Auch in anderen Bereichen gibt es Lichtblicke. Beispielsweise in der Recycling-Industrie. 60 Prozent aller Karton- und Papierprodukte werden in China aus Altpapier hergestellt. Laut Forest Trends, einer unabhängigen amerikanischen Expertengruppe, hat China seit 2002 65 Millionen Tonnen Altpapier vor allem aus Amerika und Europa recycelt und zu Kartons für den Export verarbeitet.

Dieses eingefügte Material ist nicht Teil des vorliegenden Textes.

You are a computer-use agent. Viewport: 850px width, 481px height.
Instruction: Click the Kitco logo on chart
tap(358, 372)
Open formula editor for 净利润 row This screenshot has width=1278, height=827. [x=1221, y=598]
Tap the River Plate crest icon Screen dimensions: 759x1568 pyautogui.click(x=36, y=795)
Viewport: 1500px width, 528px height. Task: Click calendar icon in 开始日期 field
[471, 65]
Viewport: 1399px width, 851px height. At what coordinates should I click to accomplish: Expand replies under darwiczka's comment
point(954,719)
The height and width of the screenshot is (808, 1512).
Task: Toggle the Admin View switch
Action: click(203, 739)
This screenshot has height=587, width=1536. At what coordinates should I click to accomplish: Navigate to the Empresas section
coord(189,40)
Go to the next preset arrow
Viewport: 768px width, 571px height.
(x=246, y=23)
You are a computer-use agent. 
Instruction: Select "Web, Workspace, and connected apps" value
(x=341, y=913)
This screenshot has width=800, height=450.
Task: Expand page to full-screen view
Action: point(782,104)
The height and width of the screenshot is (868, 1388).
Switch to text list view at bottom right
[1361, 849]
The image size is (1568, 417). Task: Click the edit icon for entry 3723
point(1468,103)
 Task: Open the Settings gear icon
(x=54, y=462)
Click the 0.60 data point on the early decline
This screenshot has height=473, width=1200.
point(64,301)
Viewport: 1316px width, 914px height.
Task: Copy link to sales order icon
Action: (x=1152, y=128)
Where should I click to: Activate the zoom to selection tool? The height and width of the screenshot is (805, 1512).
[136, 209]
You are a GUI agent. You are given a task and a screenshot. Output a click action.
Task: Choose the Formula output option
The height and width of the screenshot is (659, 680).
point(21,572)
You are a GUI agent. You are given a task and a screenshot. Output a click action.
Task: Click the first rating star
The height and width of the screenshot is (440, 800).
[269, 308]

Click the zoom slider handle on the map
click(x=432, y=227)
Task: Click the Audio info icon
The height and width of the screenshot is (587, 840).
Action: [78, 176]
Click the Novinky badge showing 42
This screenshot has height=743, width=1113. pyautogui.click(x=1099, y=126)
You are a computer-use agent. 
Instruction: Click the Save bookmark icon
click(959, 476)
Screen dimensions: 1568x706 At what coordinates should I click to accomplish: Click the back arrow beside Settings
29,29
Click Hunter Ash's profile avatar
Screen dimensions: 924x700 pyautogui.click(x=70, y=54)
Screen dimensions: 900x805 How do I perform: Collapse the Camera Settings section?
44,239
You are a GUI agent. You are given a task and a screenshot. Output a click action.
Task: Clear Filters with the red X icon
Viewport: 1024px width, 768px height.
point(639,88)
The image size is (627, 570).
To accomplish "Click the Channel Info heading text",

Das sind sieben Prozent des Altpapiers der Welt. Allein im Jahr 2006 hat China, laut der Studie, dadurch 55 Millionen Tonnen Holz eingespart. Damit schützt China indirekt die Wälder und verhindert, dass das Papier im Ausland ungenutzt auf Mülldeponien landet.

Das Geschäft mit dem Abfall boomt. Überall in den Großstädten streifen Müllsammler umher auf der Suche nach verwertbarem Abfall. Verwertbar sind Plastik, Kartons, Glas und Metall - also alles, was sich an Recycling-Firmen oder einen Zwischenhändler weiterverkaufen lässt. Ganze Höfe sind in Chinas Armutsvierteln mit Müll vollgestopft – auch in Lanzhou. He Ling hat den Müll, die verschmutzte Luft und die fehlende Natur jedenfalls satt. Sie will in drei Jahren in den Süden ziehen, wo alles viel grüner und die Luft sauberer sei. "In die südlichen Küstenstädte fahren doch immer die Touristen. Da wird eher darauf geachtet, dass alles schön ordentlich ist", sagt sie. Eine bisschen frische Luft ist es ihr jedenfalls wert, ihrer Heimatstadt den Rücken zu kehren.